━━ Reading text ━━

Only after I pulled the drywall off did I realize how they’d closed off this doorway: Basically they slid in a sheet of plywood and framed it in with untreated lumber. This lumber has rotted. Water is cascading into the basement between the top of the old concrete door sill and the bottom of the new wood framing.
Outside the house, they faced the plywood with some kind of hardboard. Then they backfilled the stairwell with bricks (!).
I wouldn’t believe it if I didn’t own it.
I’ve come up with a few options on how to address the water problem, and would love to hear your thoughts and advice:
- Excavate the old stairwell. Replace the rotten plywood and framing in the doorway with exterior grade, pressure treated stuff. Install a french drain below the concrete door sill, and discharge water well away from the house. Apply Grace Bituthene system to the new plywood (primer, membrane, Hydroduct, mastic). Backfill with washed gravel.
- Excavate the old stairwell. Rip out the rotten wood and build a proper exterior wall system where the door used to be. Then install an egress window well.

━━━

In the basement doorway text, what was the old stairwell backfilled with?

━━ Data shown ━━

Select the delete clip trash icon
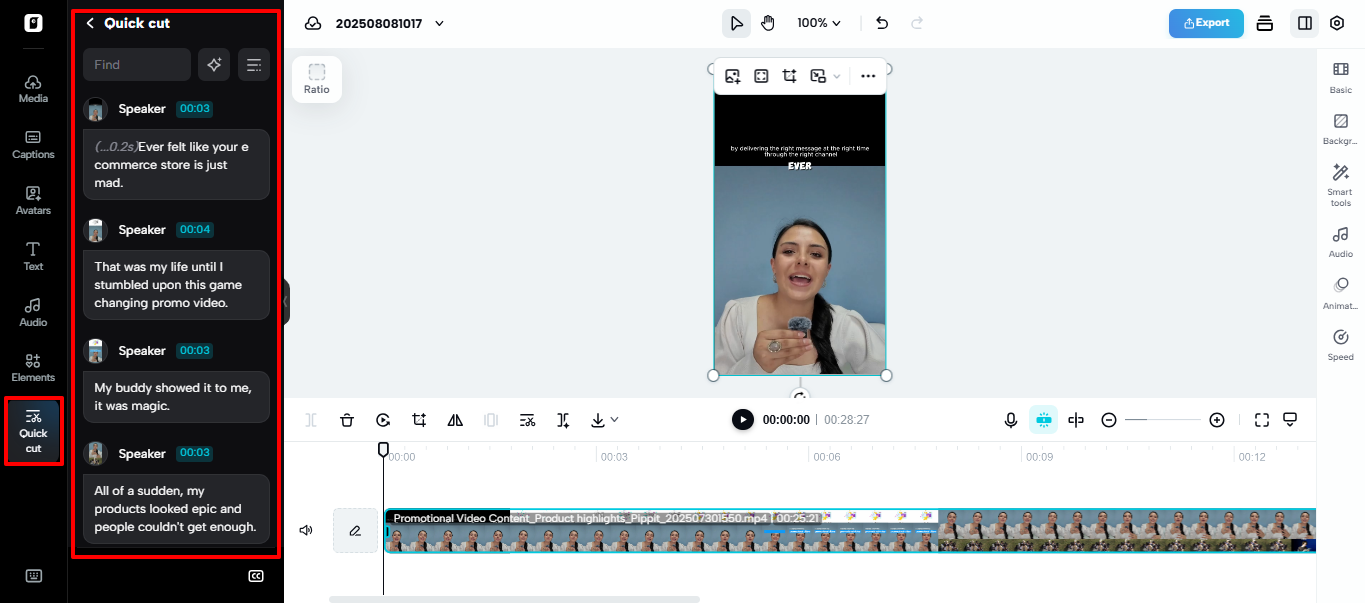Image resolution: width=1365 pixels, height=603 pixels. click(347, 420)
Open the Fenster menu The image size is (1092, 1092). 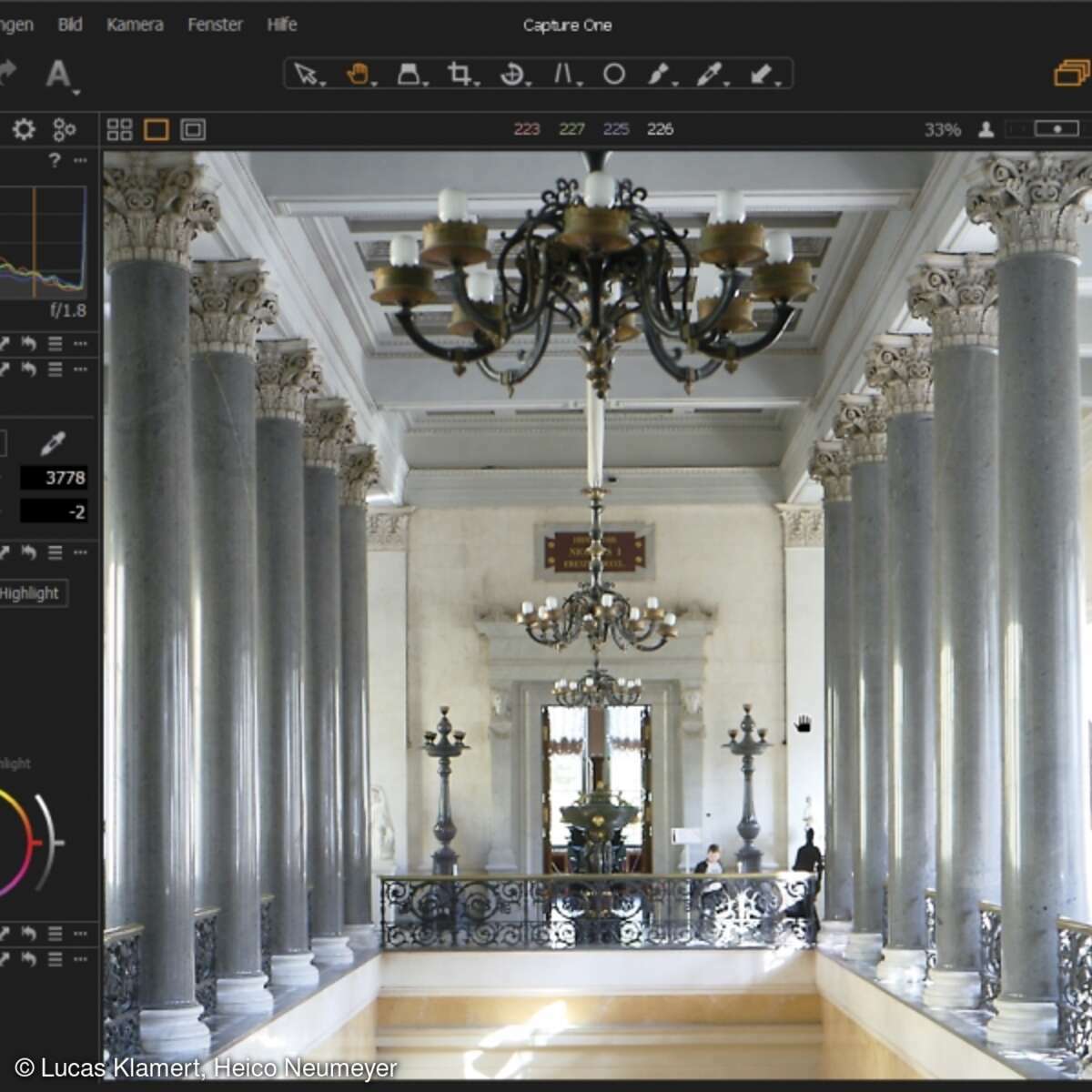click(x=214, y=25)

━━━

• Exercise output: Bricks.